Photo credit: Stephen Ashton, Estates department.

Nearly half-a-million years ago, an ice sheet carried a huge ‘erratic’ boulder from the basalt crags of Rowley Regis in the Black Country to Edgbaston. Compared with that, the gap of 115 years since its discovery in 1909 before any signage was erected is the blink of an eye!

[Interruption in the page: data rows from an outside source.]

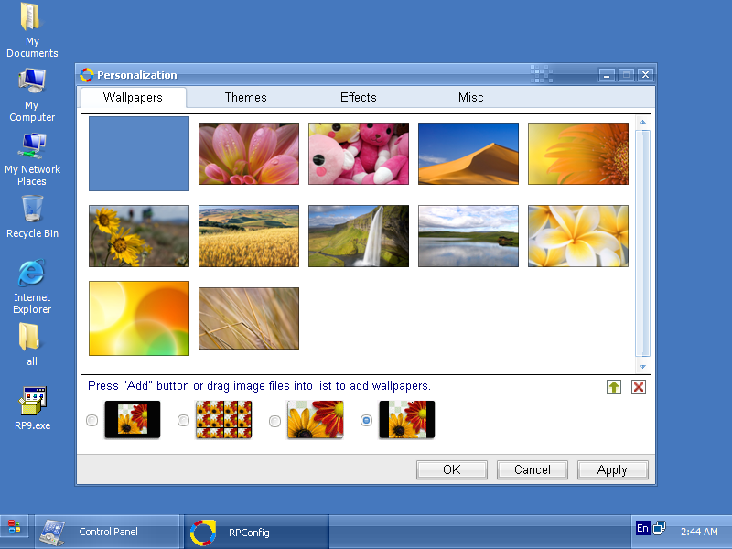Switch to the Effects tab
Viewport: 732px width, 549px height.
click(358, 98)
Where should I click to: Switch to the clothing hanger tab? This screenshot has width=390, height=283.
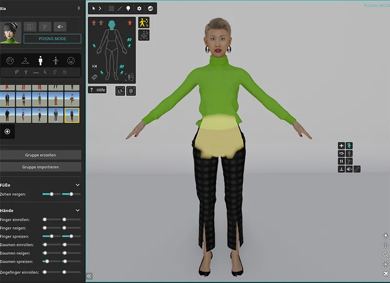pos(25,60)
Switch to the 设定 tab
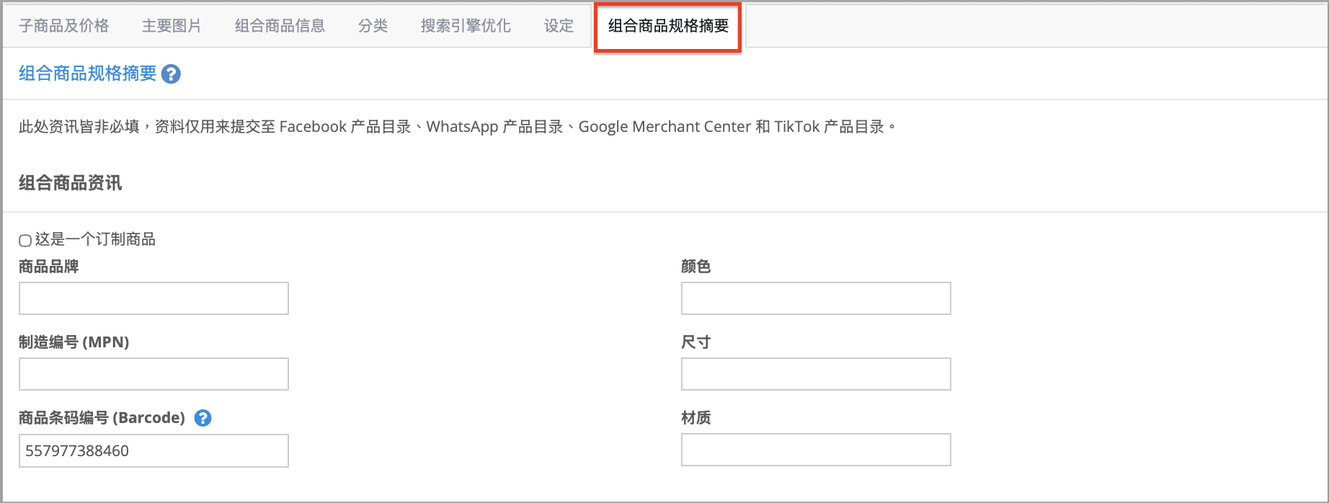This screenshot has width=1329, height=503. (559, 26)
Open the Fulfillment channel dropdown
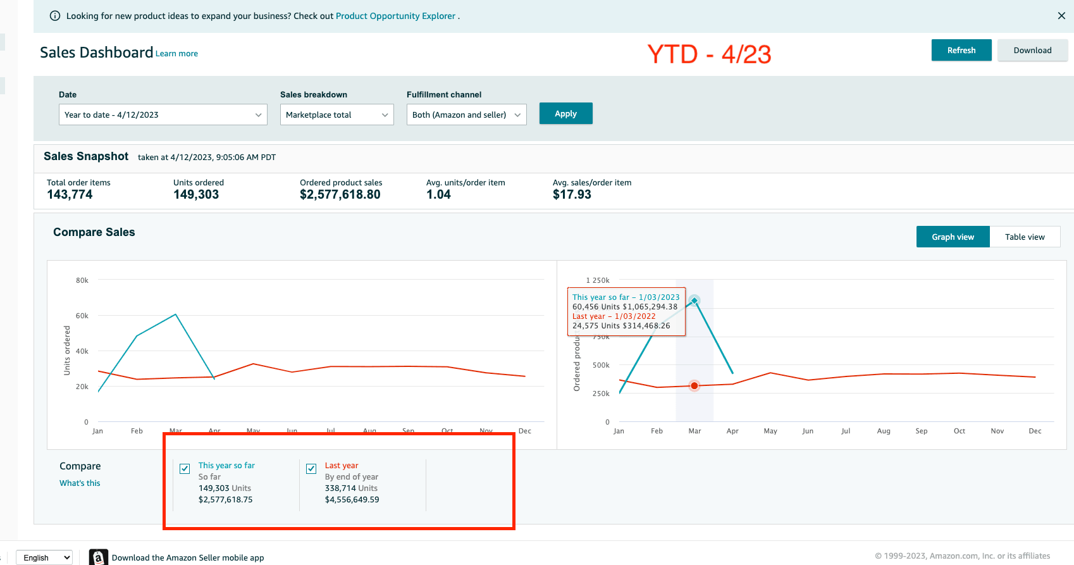 point(466,115)
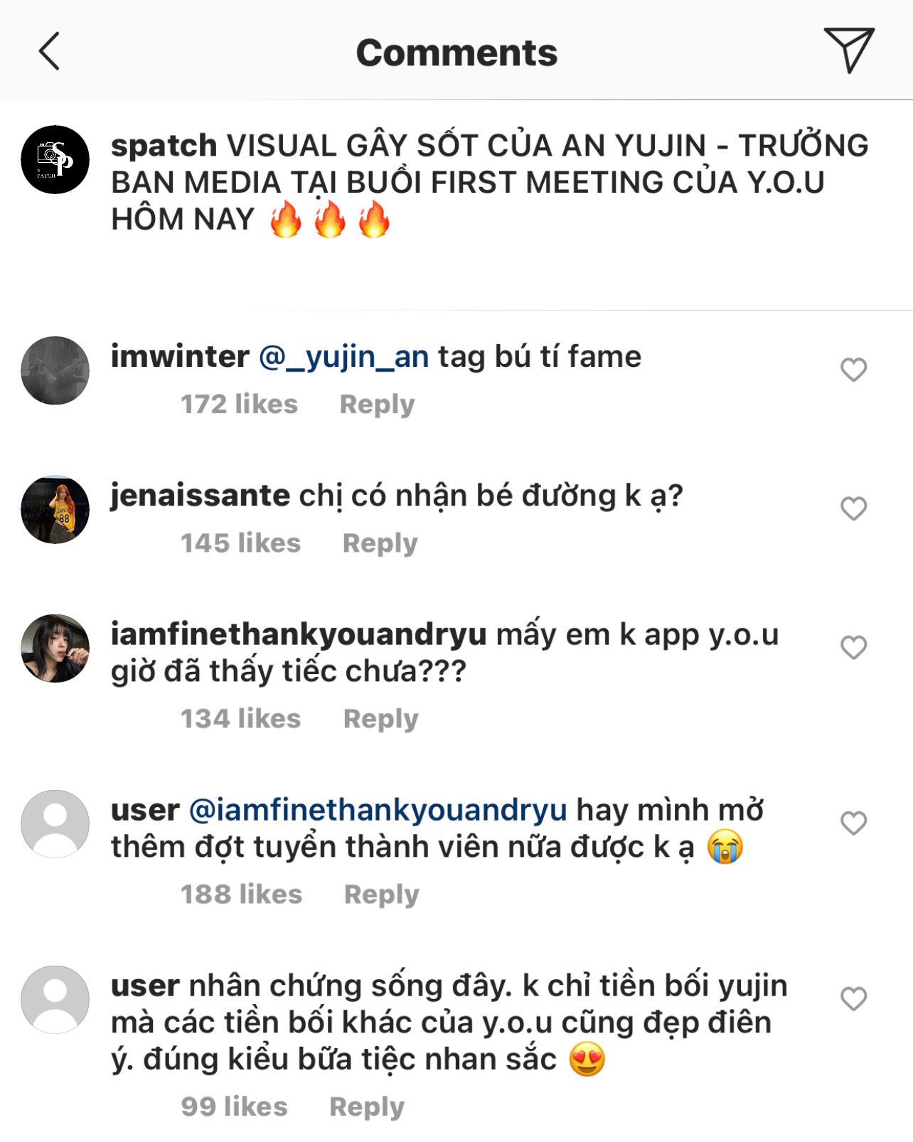Heart the iamfinethankyouandryu comment

click(853, 647)
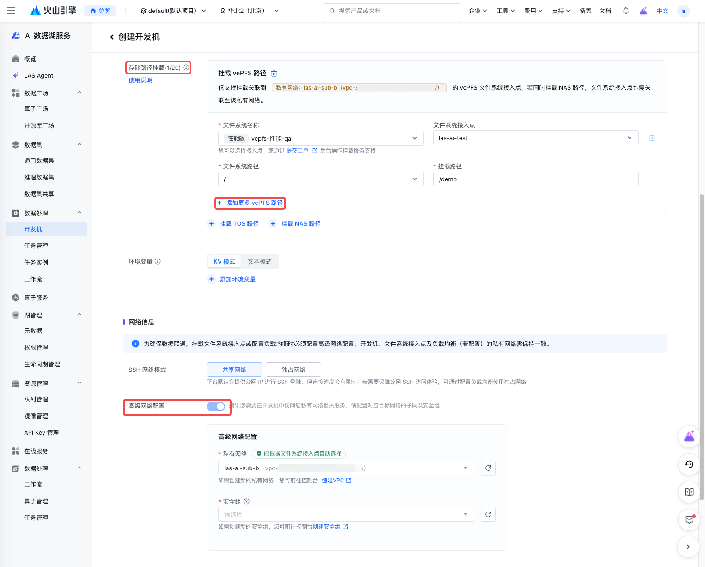
Task: Open the headset customer support icon
Action: 689,464
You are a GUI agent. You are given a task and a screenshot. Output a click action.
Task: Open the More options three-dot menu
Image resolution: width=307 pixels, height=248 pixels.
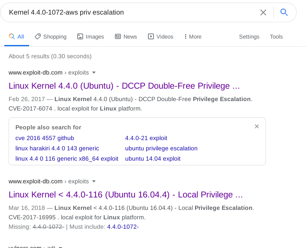pyautogui.click(x=185, y=36)
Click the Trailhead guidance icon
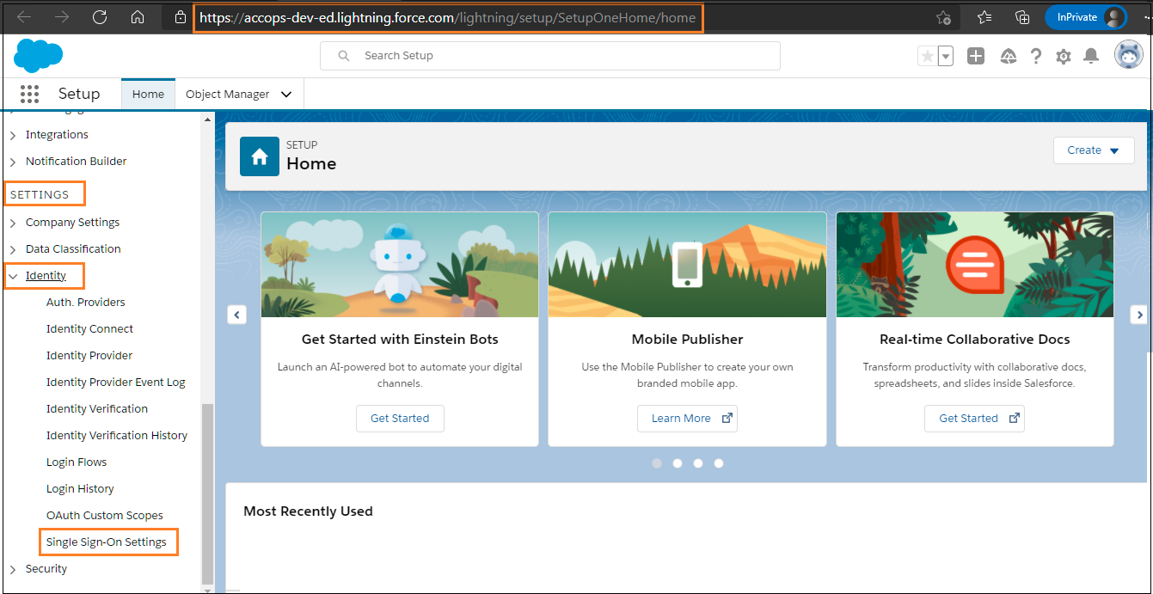This screenshot has height=594, width=1153. point(1009,56)
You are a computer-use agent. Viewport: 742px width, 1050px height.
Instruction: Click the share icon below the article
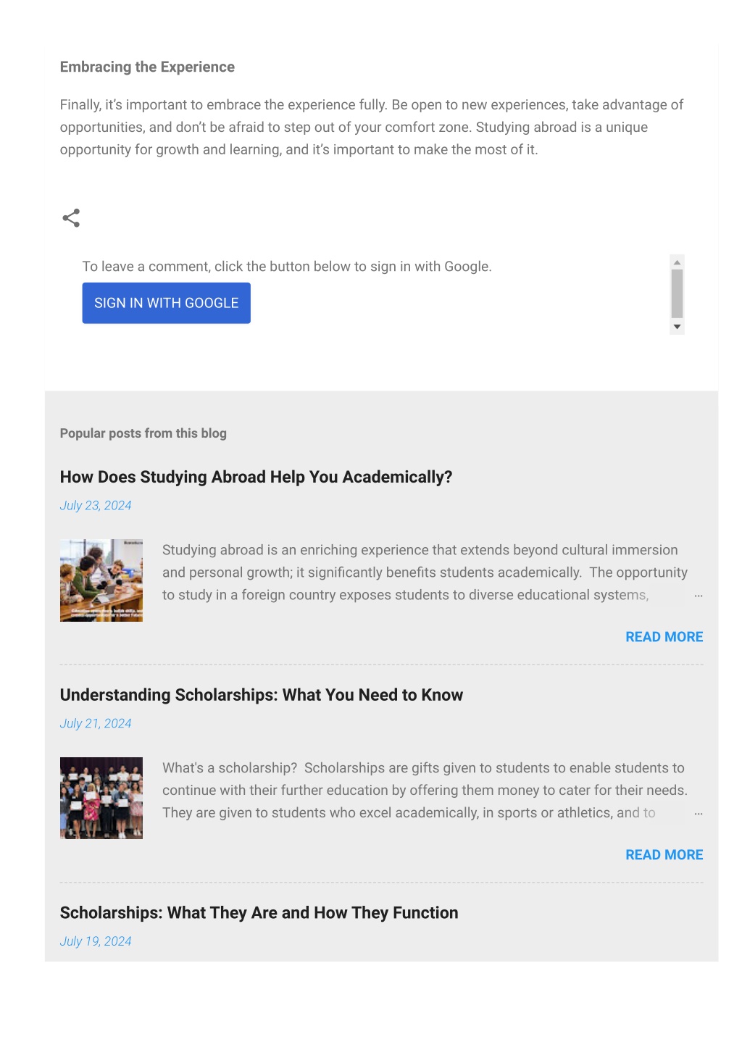[x=71, y=218]
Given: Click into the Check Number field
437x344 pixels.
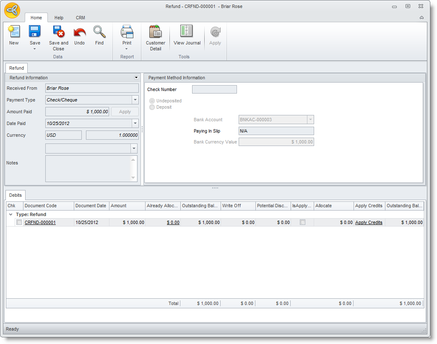Looking at the screenshot, I should [x=214, y=89].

You can now see the boulder and its interpretation board below the Bramall Music Building only 200 metres from the Lapworth Museum of Geology. The initiative arose from a recent National Lottery Heritage Fund project led by the Herefordshire and Worcestershire Earth Heritage Trust in which the Lapworth Museum was a partner. The project succeeded in raising awareness of the glacial erratics in Birmingham which are almost the only visible evidence for the city’s history in deep time. The Aston Webb boulder is important as the only genuine erratic on campus. It also has a marvellous story to tell which was unravelled during the Lottery project: see https://erraticsproject.org/the-erratic-boulders/the-aston-webb-boulder/

The boulder lies at the end of one of eight erratic boulder trails which can be downloaded from the above website. Emeritus Professor Ian Fairchild (i.j.fairchild@bham.ac.uk) is happy to field any queries about the project or this boulder.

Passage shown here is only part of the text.